**What is expected**
Filter these entries, keeping only lines that hold the word "ribbon".
═════ Data
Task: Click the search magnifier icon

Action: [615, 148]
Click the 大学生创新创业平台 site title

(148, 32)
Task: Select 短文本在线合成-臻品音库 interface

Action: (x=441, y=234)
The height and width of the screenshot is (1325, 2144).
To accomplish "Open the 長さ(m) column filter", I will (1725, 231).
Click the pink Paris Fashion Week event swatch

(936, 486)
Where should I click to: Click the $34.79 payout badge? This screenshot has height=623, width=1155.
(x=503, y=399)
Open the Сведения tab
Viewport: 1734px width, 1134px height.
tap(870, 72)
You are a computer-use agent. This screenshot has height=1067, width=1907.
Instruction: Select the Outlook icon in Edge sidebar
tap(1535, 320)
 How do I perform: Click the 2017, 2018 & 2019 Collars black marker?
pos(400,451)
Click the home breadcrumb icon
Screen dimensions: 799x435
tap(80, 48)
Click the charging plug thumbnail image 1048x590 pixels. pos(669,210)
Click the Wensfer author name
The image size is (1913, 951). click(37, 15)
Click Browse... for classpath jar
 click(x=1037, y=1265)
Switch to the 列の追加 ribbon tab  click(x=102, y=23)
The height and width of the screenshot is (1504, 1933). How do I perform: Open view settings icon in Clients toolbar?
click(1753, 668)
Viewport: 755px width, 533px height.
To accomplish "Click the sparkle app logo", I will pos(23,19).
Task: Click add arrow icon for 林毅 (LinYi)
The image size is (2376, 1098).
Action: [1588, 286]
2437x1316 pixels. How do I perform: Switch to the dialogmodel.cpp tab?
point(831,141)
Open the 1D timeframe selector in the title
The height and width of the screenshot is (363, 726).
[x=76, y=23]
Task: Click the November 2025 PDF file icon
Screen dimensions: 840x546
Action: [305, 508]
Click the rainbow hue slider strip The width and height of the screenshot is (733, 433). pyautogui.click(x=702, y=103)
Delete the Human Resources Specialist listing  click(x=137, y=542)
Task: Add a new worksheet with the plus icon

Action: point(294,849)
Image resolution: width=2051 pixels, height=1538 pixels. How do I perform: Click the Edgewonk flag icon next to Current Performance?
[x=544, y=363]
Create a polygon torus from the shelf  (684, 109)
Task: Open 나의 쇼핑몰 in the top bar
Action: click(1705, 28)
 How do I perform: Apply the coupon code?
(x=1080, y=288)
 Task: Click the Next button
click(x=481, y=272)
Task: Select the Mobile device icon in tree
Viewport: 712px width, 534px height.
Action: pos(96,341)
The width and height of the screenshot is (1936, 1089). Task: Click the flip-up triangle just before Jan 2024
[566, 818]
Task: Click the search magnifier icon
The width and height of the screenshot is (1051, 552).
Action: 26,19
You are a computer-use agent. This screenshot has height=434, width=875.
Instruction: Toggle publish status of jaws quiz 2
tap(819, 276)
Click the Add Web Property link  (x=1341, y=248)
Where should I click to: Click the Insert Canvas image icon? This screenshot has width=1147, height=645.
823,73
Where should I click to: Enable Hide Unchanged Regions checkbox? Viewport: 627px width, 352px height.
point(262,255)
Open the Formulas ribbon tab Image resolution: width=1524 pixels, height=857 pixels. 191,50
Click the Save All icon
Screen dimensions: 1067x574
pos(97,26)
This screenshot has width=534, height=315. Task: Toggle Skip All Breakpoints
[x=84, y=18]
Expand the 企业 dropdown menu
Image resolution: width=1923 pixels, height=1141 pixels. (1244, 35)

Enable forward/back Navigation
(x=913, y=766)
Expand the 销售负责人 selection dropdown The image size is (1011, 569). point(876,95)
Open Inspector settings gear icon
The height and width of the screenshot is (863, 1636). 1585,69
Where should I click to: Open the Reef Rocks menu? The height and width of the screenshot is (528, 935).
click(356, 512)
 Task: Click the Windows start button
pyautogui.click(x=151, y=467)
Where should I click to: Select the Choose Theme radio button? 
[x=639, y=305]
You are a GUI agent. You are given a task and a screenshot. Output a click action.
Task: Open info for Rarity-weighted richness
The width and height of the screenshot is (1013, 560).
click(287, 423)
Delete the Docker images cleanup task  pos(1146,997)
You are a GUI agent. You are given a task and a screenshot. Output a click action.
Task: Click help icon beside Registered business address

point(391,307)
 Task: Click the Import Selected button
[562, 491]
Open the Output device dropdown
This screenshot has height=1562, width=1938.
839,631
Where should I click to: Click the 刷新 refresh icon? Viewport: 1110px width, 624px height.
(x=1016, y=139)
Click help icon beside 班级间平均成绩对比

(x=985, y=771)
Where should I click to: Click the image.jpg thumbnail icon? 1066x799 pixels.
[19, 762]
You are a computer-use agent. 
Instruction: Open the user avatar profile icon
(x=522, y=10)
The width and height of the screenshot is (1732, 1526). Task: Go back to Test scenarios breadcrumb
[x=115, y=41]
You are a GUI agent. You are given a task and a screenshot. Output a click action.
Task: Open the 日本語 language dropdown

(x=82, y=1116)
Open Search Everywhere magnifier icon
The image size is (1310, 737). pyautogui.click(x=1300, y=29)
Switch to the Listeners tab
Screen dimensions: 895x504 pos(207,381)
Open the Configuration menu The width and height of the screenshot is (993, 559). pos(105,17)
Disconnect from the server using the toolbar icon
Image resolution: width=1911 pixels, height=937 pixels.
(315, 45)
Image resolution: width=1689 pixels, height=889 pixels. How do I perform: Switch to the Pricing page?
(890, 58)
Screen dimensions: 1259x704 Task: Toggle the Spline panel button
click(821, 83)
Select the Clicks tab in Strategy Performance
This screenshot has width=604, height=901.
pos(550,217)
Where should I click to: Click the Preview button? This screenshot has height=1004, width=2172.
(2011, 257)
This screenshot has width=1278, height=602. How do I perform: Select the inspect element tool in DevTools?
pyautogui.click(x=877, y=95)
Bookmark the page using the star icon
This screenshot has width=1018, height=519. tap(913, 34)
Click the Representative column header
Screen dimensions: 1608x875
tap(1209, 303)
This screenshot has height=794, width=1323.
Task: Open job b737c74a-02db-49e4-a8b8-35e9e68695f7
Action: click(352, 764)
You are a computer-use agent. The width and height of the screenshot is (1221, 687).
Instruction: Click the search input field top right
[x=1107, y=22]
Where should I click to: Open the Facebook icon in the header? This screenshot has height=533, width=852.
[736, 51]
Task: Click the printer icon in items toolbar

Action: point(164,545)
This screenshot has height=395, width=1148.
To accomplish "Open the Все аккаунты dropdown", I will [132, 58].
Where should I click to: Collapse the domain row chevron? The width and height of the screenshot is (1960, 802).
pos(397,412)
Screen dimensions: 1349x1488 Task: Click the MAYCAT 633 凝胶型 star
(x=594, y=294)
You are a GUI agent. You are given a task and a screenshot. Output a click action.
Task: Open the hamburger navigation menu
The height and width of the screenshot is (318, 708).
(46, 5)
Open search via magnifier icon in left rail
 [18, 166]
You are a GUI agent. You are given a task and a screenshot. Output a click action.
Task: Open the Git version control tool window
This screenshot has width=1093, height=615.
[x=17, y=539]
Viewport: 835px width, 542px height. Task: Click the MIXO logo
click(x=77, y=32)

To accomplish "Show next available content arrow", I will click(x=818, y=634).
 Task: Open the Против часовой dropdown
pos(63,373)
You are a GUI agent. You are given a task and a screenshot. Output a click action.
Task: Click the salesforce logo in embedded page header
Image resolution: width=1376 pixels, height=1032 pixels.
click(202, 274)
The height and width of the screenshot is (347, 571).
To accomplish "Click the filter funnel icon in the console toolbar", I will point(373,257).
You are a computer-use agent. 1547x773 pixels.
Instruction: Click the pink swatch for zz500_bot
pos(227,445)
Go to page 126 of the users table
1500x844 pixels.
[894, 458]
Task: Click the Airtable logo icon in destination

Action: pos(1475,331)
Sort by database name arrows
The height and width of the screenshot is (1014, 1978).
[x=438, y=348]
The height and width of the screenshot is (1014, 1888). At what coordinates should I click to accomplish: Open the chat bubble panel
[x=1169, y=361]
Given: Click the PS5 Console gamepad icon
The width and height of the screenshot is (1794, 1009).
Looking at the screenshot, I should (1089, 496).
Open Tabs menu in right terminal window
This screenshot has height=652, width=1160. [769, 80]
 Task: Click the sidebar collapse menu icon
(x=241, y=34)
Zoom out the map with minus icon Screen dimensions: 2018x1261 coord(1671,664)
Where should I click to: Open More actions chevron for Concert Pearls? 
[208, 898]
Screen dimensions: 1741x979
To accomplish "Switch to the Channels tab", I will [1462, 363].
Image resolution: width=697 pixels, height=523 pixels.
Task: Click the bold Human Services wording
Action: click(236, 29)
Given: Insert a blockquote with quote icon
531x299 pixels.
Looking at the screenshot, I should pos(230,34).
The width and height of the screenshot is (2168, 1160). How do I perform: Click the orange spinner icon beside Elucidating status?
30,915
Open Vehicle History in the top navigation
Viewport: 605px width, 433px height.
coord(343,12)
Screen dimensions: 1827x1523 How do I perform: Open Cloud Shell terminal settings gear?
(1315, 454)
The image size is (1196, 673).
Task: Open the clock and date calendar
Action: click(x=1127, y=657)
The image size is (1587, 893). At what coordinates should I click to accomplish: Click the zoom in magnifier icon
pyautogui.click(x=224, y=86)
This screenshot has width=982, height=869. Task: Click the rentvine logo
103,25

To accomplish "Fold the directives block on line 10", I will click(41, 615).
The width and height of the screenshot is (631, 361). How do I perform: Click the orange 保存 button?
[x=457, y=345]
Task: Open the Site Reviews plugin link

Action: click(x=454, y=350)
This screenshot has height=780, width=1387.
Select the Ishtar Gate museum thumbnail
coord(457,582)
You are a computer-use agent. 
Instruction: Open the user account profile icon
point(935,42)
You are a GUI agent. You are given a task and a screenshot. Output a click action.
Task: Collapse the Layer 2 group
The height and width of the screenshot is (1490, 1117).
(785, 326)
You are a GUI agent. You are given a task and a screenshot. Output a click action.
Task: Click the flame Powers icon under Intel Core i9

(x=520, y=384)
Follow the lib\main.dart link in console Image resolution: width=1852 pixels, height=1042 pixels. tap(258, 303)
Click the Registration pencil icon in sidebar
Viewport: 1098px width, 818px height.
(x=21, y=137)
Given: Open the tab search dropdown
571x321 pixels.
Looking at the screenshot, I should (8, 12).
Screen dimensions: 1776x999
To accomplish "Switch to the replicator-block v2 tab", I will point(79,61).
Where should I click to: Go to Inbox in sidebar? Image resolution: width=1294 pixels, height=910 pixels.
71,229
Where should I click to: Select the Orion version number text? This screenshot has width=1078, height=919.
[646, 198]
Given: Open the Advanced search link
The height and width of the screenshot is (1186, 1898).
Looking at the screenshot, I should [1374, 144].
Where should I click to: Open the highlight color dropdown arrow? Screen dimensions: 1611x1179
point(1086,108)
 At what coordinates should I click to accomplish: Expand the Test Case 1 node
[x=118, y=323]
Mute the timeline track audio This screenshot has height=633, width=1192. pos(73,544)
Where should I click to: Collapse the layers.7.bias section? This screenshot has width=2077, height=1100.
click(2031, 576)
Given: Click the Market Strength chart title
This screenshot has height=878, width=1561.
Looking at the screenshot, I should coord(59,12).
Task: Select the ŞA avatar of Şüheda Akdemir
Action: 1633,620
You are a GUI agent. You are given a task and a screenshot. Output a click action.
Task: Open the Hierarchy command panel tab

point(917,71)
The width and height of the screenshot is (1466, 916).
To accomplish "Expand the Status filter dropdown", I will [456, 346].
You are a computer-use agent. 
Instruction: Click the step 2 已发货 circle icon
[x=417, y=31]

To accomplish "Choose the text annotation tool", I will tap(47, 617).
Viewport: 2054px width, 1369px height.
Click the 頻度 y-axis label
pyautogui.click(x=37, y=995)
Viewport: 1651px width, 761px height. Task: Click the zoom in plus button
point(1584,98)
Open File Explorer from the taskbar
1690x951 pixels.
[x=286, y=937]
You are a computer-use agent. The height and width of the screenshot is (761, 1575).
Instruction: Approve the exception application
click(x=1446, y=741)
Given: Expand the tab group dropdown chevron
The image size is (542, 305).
══════════
**Solution to this task**
Switch to the 列の追加 ribbon tab  click(x=102, y=23)
Open the Formulas ribbon tab Image resolution: width=1524 pixels, height=857 pixels. 191,50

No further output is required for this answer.